• Data section:
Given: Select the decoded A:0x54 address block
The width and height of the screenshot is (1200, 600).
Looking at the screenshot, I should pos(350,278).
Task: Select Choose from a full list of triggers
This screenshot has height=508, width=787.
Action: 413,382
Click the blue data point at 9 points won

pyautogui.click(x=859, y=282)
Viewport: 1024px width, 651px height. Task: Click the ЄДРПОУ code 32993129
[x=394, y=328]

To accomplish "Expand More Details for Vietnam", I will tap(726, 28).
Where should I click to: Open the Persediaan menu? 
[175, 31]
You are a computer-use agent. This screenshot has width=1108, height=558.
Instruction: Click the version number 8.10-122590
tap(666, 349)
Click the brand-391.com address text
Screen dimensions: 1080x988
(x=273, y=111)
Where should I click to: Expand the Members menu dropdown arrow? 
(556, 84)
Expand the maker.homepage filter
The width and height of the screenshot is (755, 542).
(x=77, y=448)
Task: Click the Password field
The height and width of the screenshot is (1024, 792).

• Problem statement: Reproduce the data exactly, omitting nothing.

• Reply:
Given: Select the decoded A:0x54 address block
The width and height of the screenshot is (1200, 600).
Looking at the screenshot, I should pos(350,278).
Task: Select Choose from a full list of triggers
This screenshot has height=508, width=787.
Action: 413,382
Click the blue data point at 9 points won

pyautogui.click(x=859, y=282)
Viewport: 1024px width, 651px height. Task: Click the ЄДРПОУ code 32993129
[x=394, y=328]

To accomplish "Expand More Details for Vietnam", I will tap(726, 28).
Where should I click to: Open the Persediaan menu? 
[175, 31]
You are a computer-use agent. This screenshot has width=1108, height=558.
Instruction: Click the version number 8.10-122590
tap(666, 349)
Click the brand-391.com address text
Screen dimensions: 1080x988
(x=273, y=111)
Where should I click to: Expand the Members menu dropdown arrow? 
(556, 84)
Expand the maker.homepage filter
The width and height of the screenshot is (755, 542).
(x=77, y=448)
Task: Click the Password field
The height and width of the screenshot is (1024, 792).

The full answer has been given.